What do you do in this case? Just open another account somewhere and move some money into it? Hubby is in the same boat.
 
I didn't know brokerage accounts were covered by FDIC. So are you saying that once your brokerage account exceeded $250,000 Fidelity contacted you??
 
I didn't know brokerage accounts were covered by FDIC. So are you saying that once your brokerage account exceeded $250,000 Fidelity contacted you??

Brokerage accounts aren't covered by FDIC, although you can have investments that are covered by FDIC. Brokered CDs, for example, but you'd have to have more than the FDIC limit per unique bank. No, Fidelity won't contact based on exceeding $250K in a brokerage account.

Some clarification by OP would be helpful.
 
Sorry--I misspoke calling it a "brokerage account".

It's the only account I have at Fidelity--it's the IRA account I rolled all my former 401k's over into over time.

I got an email from them today in part saying this:

"Because one or more of your Fidelity accounts has a position that is eligible for FDIC insurance coverage, we want to remind you about current FDIC coverage limits so you can accurately monitor your balances.

Generally, deposits at a bank held in nonretirement and qualified retirement accounts such as traditional or Roth IRAs are eligible for up to $250,000 coverage for each account owner, at each bank or depository institution. Certain holdings at Fidelity are eligible for FDIC insurance coverage and have the same limits."
 
Now I understand. It's nice that Fidelity gives you this warning. I have an account with Ally bank and have never received a warning as such, even though I have exceeded the insured amount by a few thousand dollars at times.
 
Sorry--I misspoke calling it a "brokerage account".

It's the only account I have at Fidelity--it's the IRA account I rolled all my former 401k's over into over time.

I got an email from them today in part saying this:

"Because one or more of your Fidelity accounts has a position that is eligible for FDIC insurance coverage, we want to remind you about current FDIC coverage limits so you can accurately monitor your balances.

Generally, deposits at a bank held in nonretirement and qualified retirement accounts such as traditional or Roth IRAs are eligible for up to $250,000 coverage for each account owner, at each bank or depository institution.
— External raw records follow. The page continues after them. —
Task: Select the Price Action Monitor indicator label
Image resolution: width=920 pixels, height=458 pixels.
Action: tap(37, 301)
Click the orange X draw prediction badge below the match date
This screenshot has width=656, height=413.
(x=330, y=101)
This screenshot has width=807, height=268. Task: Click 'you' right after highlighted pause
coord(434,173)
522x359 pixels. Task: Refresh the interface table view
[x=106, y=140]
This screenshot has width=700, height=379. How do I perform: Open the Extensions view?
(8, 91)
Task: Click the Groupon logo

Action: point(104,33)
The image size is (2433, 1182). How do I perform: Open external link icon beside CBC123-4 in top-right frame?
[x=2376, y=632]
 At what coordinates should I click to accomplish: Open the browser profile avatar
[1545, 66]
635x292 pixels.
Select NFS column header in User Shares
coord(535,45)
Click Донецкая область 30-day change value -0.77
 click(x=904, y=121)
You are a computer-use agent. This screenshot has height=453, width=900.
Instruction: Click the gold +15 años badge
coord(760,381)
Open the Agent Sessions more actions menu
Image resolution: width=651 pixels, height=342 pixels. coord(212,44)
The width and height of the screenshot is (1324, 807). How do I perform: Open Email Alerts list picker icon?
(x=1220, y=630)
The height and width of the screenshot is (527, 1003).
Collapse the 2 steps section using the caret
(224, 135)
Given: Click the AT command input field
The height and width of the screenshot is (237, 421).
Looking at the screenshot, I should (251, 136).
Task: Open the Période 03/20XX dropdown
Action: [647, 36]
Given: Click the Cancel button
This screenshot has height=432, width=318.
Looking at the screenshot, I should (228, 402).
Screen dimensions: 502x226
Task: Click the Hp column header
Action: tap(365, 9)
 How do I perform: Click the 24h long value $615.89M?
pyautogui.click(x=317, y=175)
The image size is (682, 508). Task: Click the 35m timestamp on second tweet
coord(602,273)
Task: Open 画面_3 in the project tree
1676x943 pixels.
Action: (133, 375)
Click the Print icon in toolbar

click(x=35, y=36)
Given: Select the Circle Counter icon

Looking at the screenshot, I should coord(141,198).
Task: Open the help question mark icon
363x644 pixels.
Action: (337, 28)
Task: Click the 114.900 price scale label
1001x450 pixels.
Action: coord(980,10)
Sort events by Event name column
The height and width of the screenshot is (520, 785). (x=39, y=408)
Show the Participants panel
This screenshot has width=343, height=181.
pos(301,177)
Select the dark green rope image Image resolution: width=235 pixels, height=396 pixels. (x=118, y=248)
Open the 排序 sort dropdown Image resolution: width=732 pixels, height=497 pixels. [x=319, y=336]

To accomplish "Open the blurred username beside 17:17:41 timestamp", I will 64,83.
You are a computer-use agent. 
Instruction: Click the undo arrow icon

Certain holdings at Fidelity are eligible for FDIC insurance coverage and have the same limits."

The part you've quoted just sounds like a standard piece of information. Is there anything in the email that specifically says that this position exceeds the $250K FDIC limit?

Here's a link from the Fidelity site:

https://www.fidelity.com/why-fidelity/safeguarding-your-accounts?ccsource=VA

Fidelity's FDIC Insured Deposit Sweep Program details
In utilizing the Program, your uninvested cash balance is swept to a program bank where the deposit is eligible for FDIC insurance. If you have more than $245,000 in uninvested cash in your account, the Program maximizes your eligibility for FDIC insurance by systematically allocating this uninvested cash across multiple program banks. At a minimum, there are generally five banks available to accept customer deposits, making customers eligible for nearly $1,250,000 of FDIC insurance.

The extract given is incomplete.